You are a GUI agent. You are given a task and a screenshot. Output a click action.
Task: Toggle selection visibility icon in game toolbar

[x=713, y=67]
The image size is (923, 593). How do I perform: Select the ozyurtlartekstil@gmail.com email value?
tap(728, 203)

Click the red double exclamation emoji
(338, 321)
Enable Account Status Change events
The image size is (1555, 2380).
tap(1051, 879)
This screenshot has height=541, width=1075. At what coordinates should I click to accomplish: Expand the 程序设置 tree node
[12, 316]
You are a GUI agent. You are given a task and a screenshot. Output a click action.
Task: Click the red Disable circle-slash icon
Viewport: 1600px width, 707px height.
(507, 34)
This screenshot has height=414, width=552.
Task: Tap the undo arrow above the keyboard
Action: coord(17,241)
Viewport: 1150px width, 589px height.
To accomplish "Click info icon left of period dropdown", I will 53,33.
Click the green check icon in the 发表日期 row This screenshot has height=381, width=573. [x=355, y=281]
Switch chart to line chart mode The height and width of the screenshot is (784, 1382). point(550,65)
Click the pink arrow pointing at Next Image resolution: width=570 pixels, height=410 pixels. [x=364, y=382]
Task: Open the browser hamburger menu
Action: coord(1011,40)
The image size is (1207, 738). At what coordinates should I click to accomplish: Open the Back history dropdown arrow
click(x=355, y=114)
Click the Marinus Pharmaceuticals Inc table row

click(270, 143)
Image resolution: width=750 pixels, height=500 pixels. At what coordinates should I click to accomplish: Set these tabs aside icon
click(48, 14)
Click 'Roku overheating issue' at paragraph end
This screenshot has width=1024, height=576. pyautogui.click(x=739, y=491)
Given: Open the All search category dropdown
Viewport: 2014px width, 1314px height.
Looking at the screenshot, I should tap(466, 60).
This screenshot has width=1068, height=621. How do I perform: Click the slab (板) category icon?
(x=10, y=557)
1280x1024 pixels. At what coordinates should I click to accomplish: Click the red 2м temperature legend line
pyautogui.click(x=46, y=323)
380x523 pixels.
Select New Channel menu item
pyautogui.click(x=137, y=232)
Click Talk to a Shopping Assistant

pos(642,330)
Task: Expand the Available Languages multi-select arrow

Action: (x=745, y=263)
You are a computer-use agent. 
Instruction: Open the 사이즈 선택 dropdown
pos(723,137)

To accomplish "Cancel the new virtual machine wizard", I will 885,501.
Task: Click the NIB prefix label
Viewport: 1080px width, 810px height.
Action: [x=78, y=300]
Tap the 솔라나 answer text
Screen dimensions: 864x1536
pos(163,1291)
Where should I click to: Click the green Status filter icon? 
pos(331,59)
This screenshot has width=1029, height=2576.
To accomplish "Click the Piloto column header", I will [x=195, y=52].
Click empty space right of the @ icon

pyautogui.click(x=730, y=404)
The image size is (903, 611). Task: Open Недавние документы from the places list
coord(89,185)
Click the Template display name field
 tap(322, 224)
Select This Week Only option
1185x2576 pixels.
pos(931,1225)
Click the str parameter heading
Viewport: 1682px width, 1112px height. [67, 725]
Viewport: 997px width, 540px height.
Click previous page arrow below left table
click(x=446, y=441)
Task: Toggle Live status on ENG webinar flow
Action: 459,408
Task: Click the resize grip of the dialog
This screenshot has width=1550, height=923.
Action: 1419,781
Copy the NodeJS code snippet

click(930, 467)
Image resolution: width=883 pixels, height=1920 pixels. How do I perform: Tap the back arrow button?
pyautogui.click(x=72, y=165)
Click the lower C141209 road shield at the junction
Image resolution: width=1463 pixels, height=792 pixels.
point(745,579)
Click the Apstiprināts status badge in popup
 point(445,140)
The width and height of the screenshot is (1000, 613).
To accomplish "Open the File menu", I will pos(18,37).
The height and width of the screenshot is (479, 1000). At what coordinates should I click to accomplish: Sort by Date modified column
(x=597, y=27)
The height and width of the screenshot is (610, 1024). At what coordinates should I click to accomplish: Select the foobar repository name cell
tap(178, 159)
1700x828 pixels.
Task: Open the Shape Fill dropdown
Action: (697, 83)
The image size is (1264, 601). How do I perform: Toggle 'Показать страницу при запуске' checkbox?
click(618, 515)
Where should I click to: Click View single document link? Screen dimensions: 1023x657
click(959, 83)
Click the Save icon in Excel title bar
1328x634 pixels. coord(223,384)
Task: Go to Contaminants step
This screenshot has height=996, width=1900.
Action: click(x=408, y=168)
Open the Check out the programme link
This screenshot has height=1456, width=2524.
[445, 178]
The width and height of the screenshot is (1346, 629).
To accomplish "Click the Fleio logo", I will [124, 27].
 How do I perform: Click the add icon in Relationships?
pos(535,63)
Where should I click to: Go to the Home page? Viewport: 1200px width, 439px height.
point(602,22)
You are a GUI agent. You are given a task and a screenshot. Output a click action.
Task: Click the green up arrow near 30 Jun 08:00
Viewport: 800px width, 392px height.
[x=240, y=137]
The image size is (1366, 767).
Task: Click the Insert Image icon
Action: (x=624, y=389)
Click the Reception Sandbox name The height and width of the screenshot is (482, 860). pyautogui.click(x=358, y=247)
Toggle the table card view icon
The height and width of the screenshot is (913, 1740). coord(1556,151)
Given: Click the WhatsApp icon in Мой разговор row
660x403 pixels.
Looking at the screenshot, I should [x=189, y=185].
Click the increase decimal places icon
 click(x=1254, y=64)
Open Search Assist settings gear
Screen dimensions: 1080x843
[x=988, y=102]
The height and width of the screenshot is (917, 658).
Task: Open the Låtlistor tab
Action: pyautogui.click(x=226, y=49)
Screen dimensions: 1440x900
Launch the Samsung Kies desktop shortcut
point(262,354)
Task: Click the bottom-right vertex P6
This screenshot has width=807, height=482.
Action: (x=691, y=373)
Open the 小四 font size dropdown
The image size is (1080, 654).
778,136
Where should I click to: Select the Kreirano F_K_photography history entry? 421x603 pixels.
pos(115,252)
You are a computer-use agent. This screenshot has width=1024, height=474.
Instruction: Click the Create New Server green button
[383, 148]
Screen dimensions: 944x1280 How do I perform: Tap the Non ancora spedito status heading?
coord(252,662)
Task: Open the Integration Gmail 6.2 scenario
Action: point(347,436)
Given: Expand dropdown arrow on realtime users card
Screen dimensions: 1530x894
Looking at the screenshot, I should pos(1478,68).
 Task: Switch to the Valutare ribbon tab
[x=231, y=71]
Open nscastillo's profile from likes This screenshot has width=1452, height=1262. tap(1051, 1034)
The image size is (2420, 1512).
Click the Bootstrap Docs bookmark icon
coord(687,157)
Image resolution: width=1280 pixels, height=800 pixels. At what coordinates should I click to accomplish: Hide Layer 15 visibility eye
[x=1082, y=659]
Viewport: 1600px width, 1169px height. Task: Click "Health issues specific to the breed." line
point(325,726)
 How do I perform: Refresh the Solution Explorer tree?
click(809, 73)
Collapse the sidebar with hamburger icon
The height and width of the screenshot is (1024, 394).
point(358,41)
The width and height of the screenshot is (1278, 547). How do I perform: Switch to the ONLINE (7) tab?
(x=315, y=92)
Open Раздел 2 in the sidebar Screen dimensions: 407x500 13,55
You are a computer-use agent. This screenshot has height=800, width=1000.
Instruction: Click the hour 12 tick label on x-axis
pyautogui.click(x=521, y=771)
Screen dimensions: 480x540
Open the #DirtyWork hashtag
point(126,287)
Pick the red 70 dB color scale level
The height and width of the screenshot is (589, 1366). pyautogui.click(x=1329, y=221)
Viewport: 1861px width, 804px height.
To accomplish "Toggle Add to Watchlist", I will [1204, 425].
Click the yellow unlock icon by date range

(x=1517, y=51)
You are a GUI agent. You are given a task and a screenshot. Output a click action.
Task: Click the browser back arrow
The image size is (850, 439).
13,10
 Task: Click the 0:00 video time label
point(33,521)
____
-- Requirement --
Nothing is to be left out: set down all the records again exactly.

-- The completed task --
You are a GUI agent. You are given a task and a screenshot. Output a click action.
Task: Toggle selection visibility icon in game toolbar

[x=713, y=67]
The image size is (923, 593). How do I perform: Select the ozyurtlartekstil@gmail.com email value?
tap(728, 203)

Click the red double exclamation emoji
(338, 321)
Enable Account Status Change events
The image size is (1555, 2380).
tap(1051, 879)
This screenshot has height=541, width=1075. At what coordinates should I click to accomplish: Expand the 程序设置 tree node
[12, 316]
You are a GUI agent. You are given a task and a screenshot. Output a click action.
Task: Click the red Disable circle-slash icon
Viewport: 1600px width, 707px height.
(507, 34)
This screenshot has height=414, width=552.
Task: Tap the undo arrow above the keyboard
Action: coord(17,241)
Viewport: 1150px width, 589px height.
To accomplish "Click info icon left of period dropdown", I will 53,33.
Click the green check icon in the 发表日期 row This screenshot has height=381, width=573. [x=355, y=281]
Switch chart to line chart mode The height and width of the screenshot is (784, 1382). point(550,65)
Click the pink arrow pointing at Next Image resolution: width=570 pixels, height=410 pixels. [x=364, y=382]
Task: Open the browser hamburger menu
Action: coord(1011,40)
The image size is (1207, 738). At what coordinates should I click to accomplish: Open the Back history dropdown arrow
click(x=355, y=114)
Click the Marinus Pharmaceuticals Inc table row

click(270, 143)
Image resolution: width=750 pixels, height=500 pixels. At what coordinates should I click to accomplish: Set these tabs aside icon
click(48, 14)
Click 'Roku overheating issue' at paragraph end
This screenshot has width=1024, height=576. pyautogui.click(x=739, y=491)
Given: Open the All search category dropdown
Viewport: 2014px width, 1314px height.
Looking at the screenshot, I should tap(466, 60).
This screenshot has width=1068, height=621. How do I perform: Click the slab (板) category icon?
(x=10, y=557)
1280x1024 pixels. At what coordinates should I click to accomplish: Click the red 2м temperature legend line
pyautogui.click(x=46, y=323)
380x523 pixels.
Select New Channel menu item
pyautogui.click(x=137, y=232)
Click Talk to a Shopping Assistant

pos(642,330)
Task: Expand the Available Languages multi-select arrow

Action: (x=745, y=263)
You are a computer-use agent. 
Instruction: Open the 사이즈 선택 dropdown
pos(723,137)

To accomplish "Cancel the new virtual machine wizard", I will 885,501.
Task: Click the NIB prefix label
Viewport: 1080px width, 810px height.
Action: [x=78, y=300]
Tap the 솔라나 answer text
Screen dimensions: 864x1536
pos(163,1291)
Where should I click to: Click the green Status filter icon? 
pos(331,59)
This screenshot has width=1029, height=2576.
To accomplish "Click the Piloto column header", I will [x=195, y=52].
Click empty space right of the @ icon

pyautogui.click(x=730, y=404)
The image size is (903, 611). Task: Open Недавние документы from the places list
coord(89,185)
Click the Template display name field
 tap(322, 224)
Select This Week Only option
1185x2576 pixels.
pos(931,1225)
Click the str parameter heading
Viewport: 1682px width, 1112px height. [67, 725]
Viewport: 997px width, 540px height.
Click previous page arrow below left table
click(x=446, y=441)
Task: Toggle Live status on ENG webinar flow
Action: 459,408
Task: Click the resize grip of the dialog
This screenshot has width=1550, height=923.
Action: 1419,781
Copy the NodeJS code snippet

click(930, 467)
Image resolution: width=883 pixels, height=1920 pixels. How do I perform: Tap the back arrow button?
pyautogui.click(x=72, y=165)
Click the lower C141209 road shield at the junction
Image resolution: width=1463 pixels, height=792 pixels.
point(745,579)
Click the Apstiprināts status badge in popup
 point(445,140)
The width and height of the screenshot is (1000, 613).
To accomplish "Open the File menu", I will pos(18,37).
The height and width of the screenshot is (479, 1000). At what coordinates should I click to accomplish: Sort by Date modified column
(x=597, y=27)
The height and width of the screenshot is (610, 1024). At what coordinates should I click to accomplish: Select the foobar repository name cell
tap(178, 159)
1700x828 pixels.
Task: Open the Shape Fill dropdown
Action: (697, 83)
The image size is (1264, 601). How do I perform: Toggle 'Показать страницу при запуске' checkbox?
click(618, 515)
Where should I click to: Click View single document link? Screen dimensions: 1023x657
click(959, 83)
Click the Save icon in Excel title bar
1328x634 pixels. coord(223,384)
Task: Go to Contaminants step
This screenshot has height=996, width=1900.
Action: click(x=408, y=168)
Open the Check out the programme link
This screenshot has height=1456, width=2524.
[445, 178]
The width and height of the screenshot is (1346, 629).
To accomplish "Click the Fleio logo", I will [124, 27].
 How do I perform: Click the add icon in Relationships?
pos(535,63)
Where should I click to: Go to the Home page? Viewport: 1200px width, 439px height.
point(602,22)
You are a GUI agent. You are given a task and a screenshot. Output a click action.
Task: Click the green up arrow near 30 Jun 08:00
Viewport: 800px width, 392px height.
[x=240, y=137]
The image size is (1366, 767).
Task: Click the Insert Image icon
Action: (x=624, y=389)
Click the Reception Sandbox name The height and width of the screenshot is (482, 860). pyautogui.click(x=358, y=247)
Toggle the table card view icon
The height and width of the screenshot is (913, 1740). coord(1556,151)
Given: Click the WhatsApp icon in Мой разговор row
660x403 pixels.
Looking at the screenshot, I should [x=189, y=185].
Click the increase decimal places icon
 click(x=1254, y=64)
Open Search Assist settings gear
Screen dimensions: 1080x843
[x=988, y=102]
The height and width of the screenshot is (917, 658).
Task: Open the Låtlistor tab
Action: pyautogui.click(x=226, y=49)
Screen dimensions: 1440x900
Launch the Samsung Kies desktop shortcut
point(262,354)
Task: Click the bottom-right vertex P6
This screenshot has width=807, height=482.
Action: (x=691, y=373)
Open the 小四 font size dropdown
The image size is (1080, 654).
778,136
Where should I click to: Select the Kreirano F_K_photography history entry? 421x603 pixels.
pos(115,252)
You are a computer-use agent. This screenshot has width=1024, height=474.
Instruction: Click the Create New Server green button
[383, 148]
Screen dimensions: 944x1280 How do I perform: Tap the Non ancora spedito status heading?
coord(252,662)
Task: Open the Integration Gmail 6.2 scenario
Action: point(347,436)
Given: Expand dropdown arrow on realtime users card
Screen dimensions: 1530x894
Looking at the screenshot, I should pos(1478,68).
 Task: Switch to the Valutare ribbon tab
[x=231, y=71]
Open nscastillo's profile from likes This screenshot has width=1452, height=1262. tap(1051, 1034)
The image size is (2420, 1512).
Click the Bootstrap Docs bookmark icon
coord(687,157)
Image resolution: width=1280 pixels, height=800 pixels. At what coordinates should I click to accomplish: Hide Layer 15 visibility eye
[x=1082, y=659]
Viewport: 1600px width, 1169px height. Task: Click "Health issues specific to the breed." line
point(325,726)
 How do I perform: Refresh the Solution Explorer tree?
click(809, 73)
Collapse the sidebar with hamburger icon
The height and width of the screenshot is (1024, 394).
point(358,41)
The width and height of the screenshot is (1278, 547). How do I perform: Switch to the ONLINE (7) tab?
(x=315, y=92)
Open Раздел 2 in the sidebar Screen dimensions: 407x500 13,55
You are a computer-use agent. This screenshot has height=800, width=1000.
Instruction: Click the hour 12 tick label on x-axis
pyautogui.click(x=521, y=771)
Screen dimensions: 480x540
Open the #DirtyWork hashtag
point(126,287)
Pick the red 70 dB color scale level
The height and width of the screenshot is (589, 1366). pyautogui.click(x=1329, y=221)
Viewport: 1861px width, 804px height.
To accomplish "Toggle Add to Watchlist", I will [1204, 425].
Click the yellow unlock icon by date range

(x=1517, y=51)
You are a GUI agent. You are given a task and a screenshot. Output a click action.
Task: Click the browser back arrow
The image size is (850, 439).
13,10
 Task: Click the 0:00 video time label
point(33,521)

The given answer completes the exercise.